In one sense, all taxes exacted by a national government and paid into national revenue can be described as ‘fees for services’. They are the fees which the resident or visitor is required to pay as the quid pro quo for the totality of benefits and services which he receives from governmental sources. It is, however, clear that the phrase ‘fees for services’ in s 53 of the Constitution cannot be read in that general impersonal sense. Read in context, the reference to ‘fees for services’ in s 53 should, like the reference to ‘payment for services rendered’ in the above-quoted extract from the judgment of Latham CJ in Matthews v Chicory Marketing Board, be read as referring to a fee or charge exacted for particular identified services provided or rendered individually to, or at the request or direction of, the particular person required to make the payment.”

125       The decision in Air Caledonie v The Commonwealth itself was that an immigration clearance fee was held to be a tax so far as it related to passengers who were Australian citizens. Since a citizen had the right to re-enter the country without the need for any “clearance”, a requirement that he or she submit to administrative procedures at the end of a journey could not be seen as the provision or rendering of services to that citizen (at 470).

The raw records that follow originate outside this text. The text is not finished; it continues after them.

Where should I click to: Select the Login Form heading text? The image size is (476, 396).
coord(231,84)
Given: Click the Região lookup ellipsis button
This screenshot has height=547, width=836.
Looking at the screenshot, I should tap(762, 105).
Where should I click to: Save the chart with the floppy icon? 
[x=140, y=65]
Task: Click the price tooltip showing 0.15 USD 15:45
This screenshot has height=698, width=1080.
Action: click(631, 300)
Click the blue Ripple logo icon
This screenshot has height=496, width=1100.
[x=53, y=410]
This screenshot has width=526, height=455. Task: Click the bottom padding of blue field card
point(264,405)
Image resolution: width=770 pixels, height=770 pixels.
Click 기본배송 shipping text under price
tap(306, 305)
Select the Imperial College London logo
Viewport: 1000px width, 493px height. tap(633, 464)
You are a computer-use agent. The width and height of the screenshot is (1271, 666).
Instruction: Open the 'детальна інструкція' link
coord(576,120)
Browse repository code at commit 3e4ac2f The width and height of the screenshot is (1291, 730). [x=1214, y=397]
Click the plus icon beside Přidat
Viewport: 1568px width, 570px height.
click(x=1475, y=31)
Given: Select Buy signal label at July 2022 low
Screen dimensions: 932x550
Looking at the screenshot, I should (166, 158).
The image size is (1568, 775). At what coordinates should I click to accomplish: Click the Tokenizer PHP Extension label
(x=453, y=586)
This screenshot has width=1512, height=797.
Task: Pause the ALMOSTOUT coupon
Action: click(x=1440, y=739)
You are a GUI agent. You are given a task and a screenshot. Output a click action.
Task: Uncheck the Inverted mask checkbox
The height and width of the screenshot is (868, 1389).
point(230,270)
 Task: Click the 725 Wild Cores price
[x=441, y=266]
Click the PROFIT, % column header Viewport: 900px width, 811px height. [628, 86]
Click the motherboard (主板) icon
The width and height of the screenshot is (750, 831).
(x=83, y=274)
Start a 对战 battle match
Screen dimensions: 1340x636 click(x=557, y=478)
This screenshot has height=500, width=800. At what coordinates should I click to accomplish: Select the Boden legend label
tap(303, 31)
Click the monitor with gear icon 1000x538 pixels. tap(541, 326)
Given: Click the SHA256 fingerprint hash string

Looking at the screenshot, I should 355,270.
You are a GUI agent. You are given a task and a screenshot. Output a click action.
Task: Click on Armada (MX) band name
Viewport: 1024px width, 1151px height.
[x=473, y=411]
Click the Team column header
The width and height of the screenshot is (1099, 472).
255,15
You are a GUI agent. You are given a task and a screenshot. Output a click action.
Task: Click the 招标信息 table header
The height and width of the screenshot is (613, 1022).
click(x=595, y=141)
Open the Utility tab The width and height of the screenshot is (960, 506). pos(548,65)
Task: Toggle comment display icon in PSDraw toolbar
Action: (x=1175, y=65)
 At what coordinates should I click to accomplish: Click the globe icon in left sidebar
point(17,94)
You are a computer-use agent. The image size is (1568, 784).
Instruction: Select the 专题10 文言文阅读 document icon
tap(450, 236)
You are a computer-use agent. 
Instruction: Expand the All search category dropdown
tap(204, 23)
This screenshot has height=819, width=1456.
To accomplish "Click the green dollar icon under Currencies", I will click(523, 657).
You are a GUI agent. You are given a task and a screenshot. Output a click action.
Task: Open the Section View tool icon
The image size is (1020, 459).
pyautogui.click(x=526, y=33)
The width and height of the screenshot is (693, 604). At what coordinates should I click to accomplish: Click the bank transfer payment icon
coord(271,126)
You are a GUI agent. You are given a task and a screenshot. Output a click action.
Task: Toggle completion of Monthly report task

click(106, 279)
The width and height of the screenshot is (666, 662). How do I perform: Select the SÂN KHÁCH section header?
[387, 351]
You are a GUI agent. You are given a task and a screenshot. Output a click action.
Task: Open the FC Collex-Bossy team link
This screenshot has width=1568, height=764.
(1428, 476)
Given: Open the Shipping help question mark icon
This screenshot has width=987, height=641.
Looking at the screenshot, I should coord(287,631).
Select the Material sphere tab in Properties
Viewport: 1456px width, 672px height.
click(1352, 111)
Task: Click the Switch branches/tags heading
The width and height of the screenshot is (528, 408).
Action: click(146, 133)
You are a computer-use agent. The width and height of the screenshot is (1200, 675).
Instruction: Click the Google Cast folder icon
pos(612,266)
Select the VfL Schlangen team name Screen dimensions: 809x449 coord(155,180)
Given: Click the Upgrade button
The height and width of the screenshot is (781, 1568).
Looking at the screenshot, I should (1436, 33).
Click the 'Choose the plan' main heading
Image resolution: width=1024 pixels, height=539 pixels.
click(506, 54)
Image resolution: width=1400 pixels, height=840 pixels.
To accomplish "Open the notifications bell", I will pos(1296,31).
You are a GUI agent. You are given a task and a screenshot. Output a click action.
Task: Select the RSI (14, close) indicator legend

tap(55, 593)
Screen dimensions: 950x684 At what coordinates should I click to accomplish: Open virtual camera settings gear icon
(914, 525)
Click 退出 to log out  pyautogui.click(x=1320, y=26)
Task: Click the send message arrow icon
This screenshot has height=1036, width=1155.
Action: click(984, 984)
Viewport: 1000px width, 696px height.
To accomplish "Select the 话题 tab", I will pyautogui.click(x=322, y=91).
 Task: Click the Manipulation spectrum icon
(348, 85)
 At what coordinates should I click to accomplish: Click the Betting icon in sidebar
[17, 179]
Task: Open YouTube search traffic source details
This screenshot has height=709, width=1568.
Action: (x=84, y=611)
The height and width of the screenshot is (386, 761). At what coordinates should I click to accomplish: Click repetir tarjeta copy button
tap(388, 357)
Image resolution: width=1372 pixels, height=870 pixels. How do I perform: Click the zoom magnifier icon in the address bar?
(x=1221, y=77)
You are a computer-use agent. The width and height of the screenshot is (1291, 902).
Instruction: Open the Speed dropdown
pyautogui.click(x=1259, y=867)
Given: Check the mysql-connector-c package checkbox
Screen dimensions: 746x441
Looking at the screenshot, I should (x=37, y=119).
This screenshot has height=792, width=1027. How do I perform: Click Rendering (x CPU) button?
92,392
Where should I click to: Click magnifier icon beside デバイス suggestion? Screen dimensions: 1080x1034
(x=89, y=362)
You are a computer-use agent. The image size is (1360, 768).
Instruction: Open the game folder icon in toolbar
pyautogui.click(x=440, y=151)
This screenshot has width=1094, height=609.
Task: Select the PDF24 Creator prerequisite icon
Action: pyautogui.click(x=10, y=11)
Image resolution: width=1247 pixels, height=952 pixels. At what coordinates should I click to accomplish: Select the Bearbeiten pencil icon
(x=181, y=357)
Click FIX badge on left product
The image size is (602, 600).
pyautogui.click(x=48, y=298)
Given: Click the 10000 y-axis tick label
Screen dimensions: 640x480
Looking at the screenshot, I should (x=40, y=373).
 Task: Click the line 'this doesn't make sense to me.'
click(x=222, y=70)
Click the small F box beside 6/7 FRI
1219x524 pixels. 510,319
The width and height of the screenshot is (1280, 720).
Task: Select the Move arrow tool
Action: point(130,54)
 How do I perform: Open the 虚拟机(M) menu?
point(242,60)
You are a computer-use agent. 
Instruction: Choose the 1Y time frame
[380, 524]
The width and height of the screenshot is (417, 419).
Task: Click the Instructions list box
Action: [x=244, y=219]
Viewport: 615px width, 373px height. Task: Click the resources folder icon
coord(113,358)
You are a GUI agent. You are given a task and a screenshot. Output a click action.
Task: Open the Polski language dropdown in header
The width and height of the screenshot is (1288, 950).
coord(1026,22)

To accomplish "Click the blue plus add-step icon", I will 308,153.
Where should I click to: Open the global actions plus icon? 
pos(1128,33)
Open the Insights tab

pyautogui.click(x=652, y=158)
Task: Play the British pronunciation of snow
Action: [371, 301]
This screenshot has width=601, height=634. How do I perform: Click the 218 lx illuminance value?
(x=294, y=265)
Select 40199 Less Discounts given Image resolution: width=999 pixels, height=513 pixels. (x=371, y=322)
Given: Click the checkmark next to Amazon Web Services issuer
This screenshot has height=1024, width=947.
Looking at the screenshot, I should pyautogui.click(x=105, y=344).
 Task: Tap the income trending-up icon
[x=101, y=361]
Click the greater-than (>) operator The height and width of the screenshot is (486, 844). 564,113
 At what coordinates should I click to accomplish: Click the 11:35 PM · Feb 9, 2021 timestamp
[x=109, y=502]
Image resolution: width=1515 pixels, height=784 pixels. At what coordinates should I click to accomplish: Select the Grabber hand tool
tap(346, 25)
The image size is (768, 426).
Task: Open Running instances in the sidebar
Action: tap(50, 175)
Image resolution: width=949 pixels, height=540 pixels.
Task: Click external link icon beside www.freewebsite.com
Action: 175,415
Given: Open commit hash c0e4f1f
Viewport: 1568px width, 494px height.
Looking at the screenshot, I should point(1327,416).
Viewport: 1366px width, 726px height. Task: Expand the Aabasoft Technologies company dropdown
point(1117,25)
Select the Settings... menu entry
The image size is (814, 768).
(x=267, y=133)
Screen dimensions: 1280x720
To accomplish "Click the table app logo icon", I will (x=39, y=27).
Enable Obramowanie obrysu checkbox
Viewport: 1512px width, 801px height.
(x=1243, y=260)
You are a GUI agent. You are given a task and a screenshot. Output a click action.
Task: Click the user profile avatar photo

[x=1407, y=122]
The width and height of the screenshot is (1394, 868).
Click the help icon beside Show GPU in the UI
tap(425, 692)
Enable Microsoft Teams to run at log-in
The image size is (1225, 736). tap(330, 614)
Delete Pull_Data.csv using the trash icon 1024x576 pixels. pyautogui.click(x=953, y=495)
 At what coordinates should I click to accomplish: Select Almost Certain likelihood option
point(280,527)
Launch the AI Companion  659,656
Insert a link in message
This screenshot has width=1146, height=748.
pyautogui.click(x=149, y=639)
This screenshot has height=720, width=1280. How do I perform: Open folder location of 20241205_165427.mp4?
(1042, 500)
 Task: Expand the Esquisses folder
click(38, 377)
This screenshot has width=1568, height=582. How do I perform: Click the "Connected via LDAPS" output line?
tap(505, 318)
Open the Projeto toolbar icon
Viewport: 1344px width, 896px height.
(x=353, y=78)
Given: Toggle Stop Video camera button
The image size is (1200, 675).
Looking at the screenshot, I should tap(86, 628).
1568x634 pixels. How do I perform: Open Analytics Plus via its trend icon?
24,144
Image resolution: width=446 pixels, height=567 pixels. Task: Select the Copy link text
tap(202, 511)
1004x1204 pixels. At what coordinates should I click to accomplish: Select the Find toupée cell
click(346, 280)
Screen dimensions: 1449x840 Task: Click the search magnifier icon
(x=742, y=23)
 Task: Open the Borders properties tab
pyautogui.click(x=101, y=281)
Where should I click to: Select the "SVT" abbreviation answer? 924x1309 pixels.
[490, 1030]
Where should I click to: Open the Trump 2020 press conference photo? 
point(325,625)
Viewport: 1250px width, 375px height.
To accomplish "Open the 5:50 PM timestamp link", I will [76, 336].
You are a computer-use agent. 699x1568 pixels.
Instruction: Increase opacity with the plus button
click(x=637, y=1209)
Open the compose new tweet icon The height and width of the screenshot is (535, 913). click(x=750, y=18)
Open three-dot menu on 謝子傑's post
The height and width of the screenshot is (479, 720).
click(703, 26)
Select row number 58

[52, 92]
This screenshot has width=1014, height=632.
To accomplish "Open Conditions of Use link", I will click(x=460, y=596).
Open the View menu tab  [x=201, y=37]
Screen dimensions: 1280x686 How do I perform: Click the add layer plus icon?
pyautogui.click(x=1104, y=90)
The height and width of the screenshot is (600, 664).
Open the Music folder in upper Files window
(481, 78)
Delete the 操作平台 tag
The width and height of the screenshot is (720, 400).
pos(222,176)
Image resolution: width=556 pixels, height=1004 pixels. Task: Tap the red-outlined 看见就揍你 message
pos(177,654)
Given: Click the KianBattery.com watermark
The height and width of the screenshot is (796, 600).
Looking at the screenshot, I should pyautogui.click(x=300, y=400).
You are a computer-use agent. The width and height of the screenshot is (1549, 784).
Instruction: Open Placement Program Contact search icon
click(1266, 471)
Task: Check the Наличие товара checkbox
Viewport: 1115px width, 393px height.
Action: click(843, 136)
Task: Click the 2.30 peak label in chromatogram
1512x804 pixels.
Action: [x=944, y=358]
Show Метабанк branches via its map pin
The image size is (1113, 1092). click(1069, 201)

126       As was observed by Gaudron J in Air Services Australia v Canadian Airlines International Ltd (1999) 167 ALR 392, at 423, it follows from Air Caledonie v The Commonwealth that:

“[f]or an exaction to constitute a fee for service, some service must actually be provided to the person liable to pay. It is not sufficient that the charge be levied to defray the expenses of an authority charged with the performance of functions which benefit the class of persons from whom it is exacted.”

127       In my view, the charges levied on members of TIO Ltd are in respect of services provided to the members liable to pay those charges. The TIO’s functions, broadly speaking, are to investigate, facilitate the resolution of and, if necessary, determine complaints made by end-users about the supply of, or charges for, carriage services supplied by members (see TIO Constitution, cl 3.1). It is true that not all members wish to receive the TIO’s services and that not all complaints will be resolved to the satisfaction of the particular member concerned. Nonetheless, it can fairly be said that each member who is the subject of a complaint receives a service, namely a facility for the investigation, resolution and determination of complaints against that member. In the absence of such a facility, the member itself would have to deal with and resolve complaints made by end-users or face the expense and inconvenience of other dispute resolution mechanisms available to customers.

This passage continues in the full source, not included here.